Tuesday, November 29, 2022

Terminology Analysis of Digital Games, part 8

Continued from part 7.

CYBERKINAESTHESIA (cont.):

Previously, I wrote about the adaptation needed for algorithmic coupling between a player's body and their virtual avatar/point of view in a digital game.

Mark Hansen Bodies in Code (2006)

Sylvie Bissonnette posits that our body image and body schema are keys to understanding the biofeedback system we enter when we interface with a digital game (2019 pp. 209-13), echoing Mark Hansen's "body-in-code" theories (Hansen Bodies in Code (2006)).

Philosopher Shaun Gallagher wrote to clarify the meanings behind body image and body schema.

BODY IMAGE: is the mental construct of one's own body. It consists of at least three parts:

  1. One's perceptual experience of their body.
  2. One's conceptual understanding of the body in general (includes mythical and/or scientific knowledge).
  3. One's emotional attitude toward their body. (Gallagher "Body Schema and Intentionality" The Body and the Self (1995) pg. 226)

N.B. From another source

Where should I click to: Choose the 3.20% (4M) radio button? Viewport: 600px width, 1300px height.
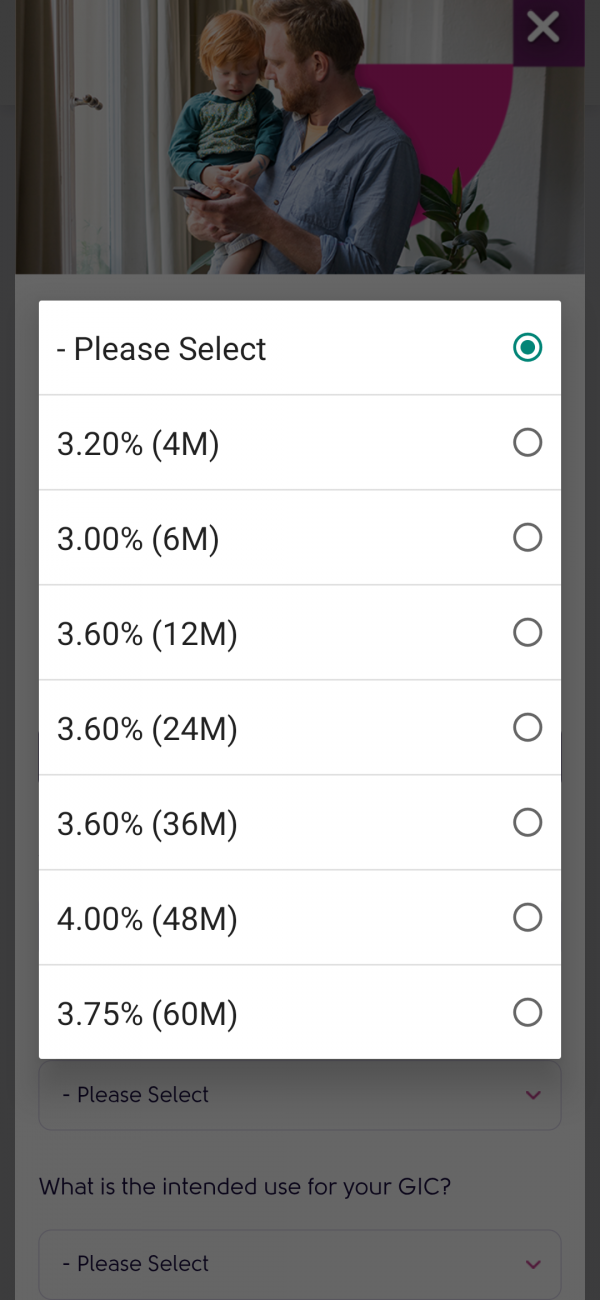pos(527,442)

It is "a conscious image or representation... and appears to be something in-itself, differentiated from its environment" (Gallagher "Body Image and Body Schema: A Conceptual Clarification" The Journal of Mind and Behavior (1986) vol. 7 no. 4 pg. 541). When first 

BODY SCHEMA: is the nonconscious control of body posture in order to facilitate perception. It is "pre-personal, functions holistically, and is not something in-itself apart from its environment" ((1986) pg. 541). It involves "an extraintentional operation carried out prior to or outside of intentional awareness" ((1995) pg. 228).

Body image and schema are the conscious and nonconscious (or "prenoetic," as Gallagher calls it ((1995) pg. 226)) factors of the bodily experience. As Gallagher describes, body image allows one to consciously raise their hand with their perceptual attention focused on that action, but in that movement, the body schema will enact certain postural adjustments of the body that serve to maintain balance that are not under conscious control ((1995) pg. 229). The body image is a conscious perception of the body as an object while the body schema is the preintentional performance of the body, organized in relation to its environment.

Parts of the environment, such as tools, may be incorporated into the body schema. "The carpenter's hammer becomes an operative extension of the carpenter's hand" ((1986) pg. 548). After becoming skilled with a tool, the object becomes part of the body schema, even though it exceeds the body image. The tool is not part of what we consciously understand as part of our body, yet it becomes implemented into the body's sensorimotor and perception systems.

Philosopher Maurice Merleau-Ponty describes a blind man using a cane to navigate as an example of extending the body through an external object:

The cane is no longer an object that the blind man would perceive, it has become an instrument with which he perceives. It is an appendage of the body, or an extension of the bodily synthesis (Merleau-Ponty Phenomenology of Perception 1945, trans. 2012 pg. 154).

Gregory Bateson uses a similar example to explain that there is not point where the body's "self" ends and the integrated tool begins:

Consider a blind man with a stick. Where does the blind man's self begin? At the tip of the stick? At the handle of the stick? Or at some point halfway up the stick? These questions are nonsense, because the stick is a pathway along which differences are transmitted under transformation, so that to draw a delimiting line across this pathway is to cut off a part of the systemic circuit which determines the blind man's locomotion (Bateson Steps to an Ecology of Mind 1972 pg. 324).

[Update 1 Dec 2022] 

Philosopher Andy Clark describes this grafting of environmental objects to the body schema as a "fluid mesh:" 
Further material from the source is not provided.